May be it’s different with linux that we can create the filesystem mkfs before creating the raid 1. But I just want to make sure if you already did that since the messages is wrong fs type.
Update:
I read again your yaml file it’s already mention ext4. My bad, I’m just too curious with something new for me .
the machines raid setup is perfect after the 1st boot after installation…
$ sudo mdadm --detail --scan -vv
/dev/md/media:
Version : 1.2
Creation Time : Wed Feb 2 12:41:45 2022
Raid Level : raid0
Array Size : 2930008064 (2.73 TiB 3.00 TB)
Raid Devices : 2
Total Devices : 2
Persistence : Superblock is persistent
Update Time : Wed Feb 2 12:41:45 2022
State : clean
Active Devices : 2
Working Devices : 2
Failed Devices : 0
Spare Devices : 0
Layout : -unknown-
Chunk Size : 512K
Consistency Policy : none
Name : any:media
UUID : fec53b15:57d05e3f:7ae6f370:22193e39
Events : 0
Number Major Minor RaidDevice State
0 8 65 0 active sync /dev/sde1
1 8 81 1 active sync /dev/sdf1
/dev/md/backup:
Version : 1.2
Creation Time : Wed Feb 2 12:41:45 2022
Raid Level : raid1
Array Size : 9766303680 (9.10 TiB 10.00 TB)
Used Dev Size : 9766303680 (9.10 TiB 10.00 TB)
Raid Devices : 2
Total Devices : 2
Persistence : Superblock is persistent
Intent Bitmap : Internal
Update Time : Wed Feb 2 12:46:49 2022
State : clean, resyncing
Active Devices : 2
Working Devices : 2
Failed Devices : 0
Spare Devices : 0
Consistency Policy : bitmap
Resync Status : 1% complete
Name : any:backup
UUID : 16a14f3e:db682bc8:4dd60bd9:0c6c93c6
Events : 244
Number Major Minor RaidDevice State
0 8 33 0 active sync /dev/sdc1
1 8 49 1 active sync /dev/sdd1
… but after 2nd reboot, raid1 is gone and the partition table on the disk seems to have changed…
not sure what to try next TBH…
I might try to setup another OS in a similar configuration to double check its not the disks or something else preventing this config
Seems to indicate the Raid1 array was in an rsync operation, I assume it finished before reboot was attempted.
I’ll take a look at your ignition file and see if I see anything obvious.

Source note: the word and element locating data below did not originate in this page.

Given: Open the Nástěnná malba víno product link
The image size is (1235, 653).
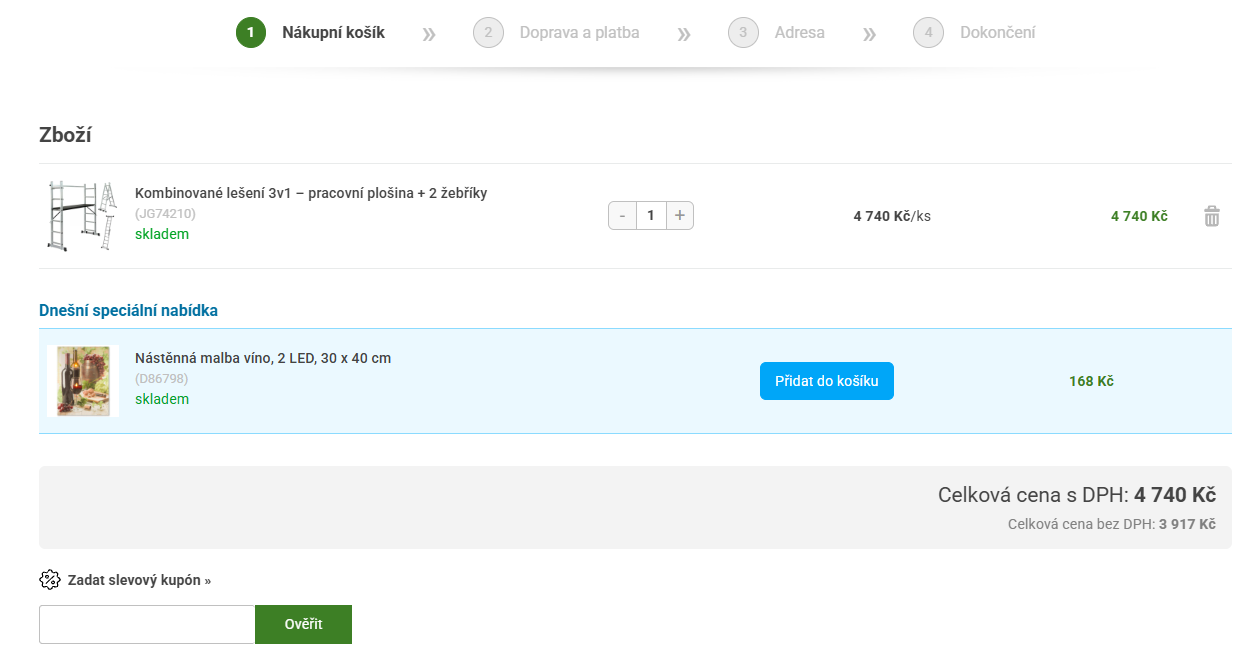Looking at the screenshot, I should pos(263,358).
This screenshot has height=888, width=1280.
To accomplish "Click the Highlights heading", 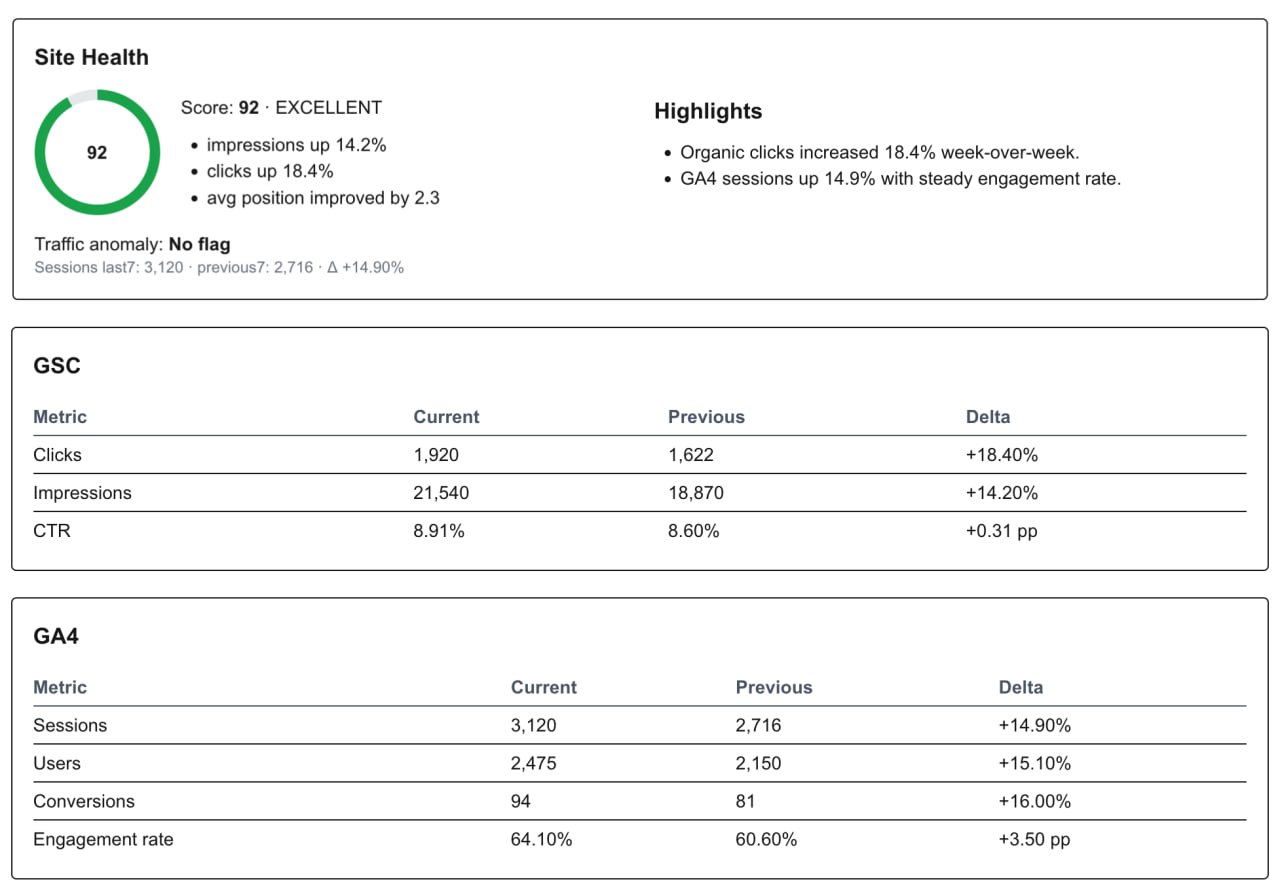I will [x=707, y=111].
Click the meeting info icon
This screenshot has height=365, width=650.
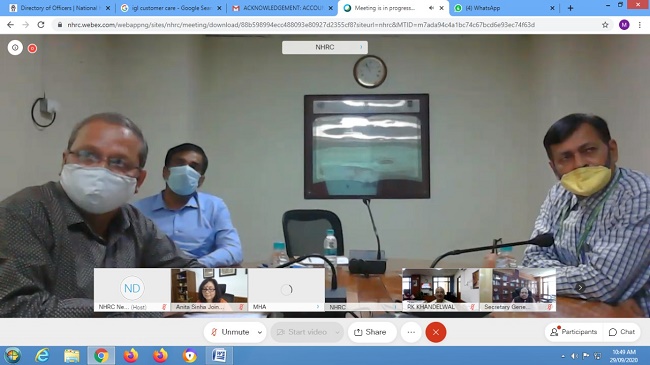pyautogui.click(x=15, y=48)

I’ve done a couple of bare metal installs of FCOS, just not recently.
I think the above zero’ing must be what solved my problem… I think there was some data in the wrong place on the disk that was confusing the software raid how to build the array of disks…
… built it again using partitions (as coreos want to do)… and after a reboot the raid remained!
I straight away gave the CoreOS install another try… and this time the both Raid arrays are present after multiple reboots!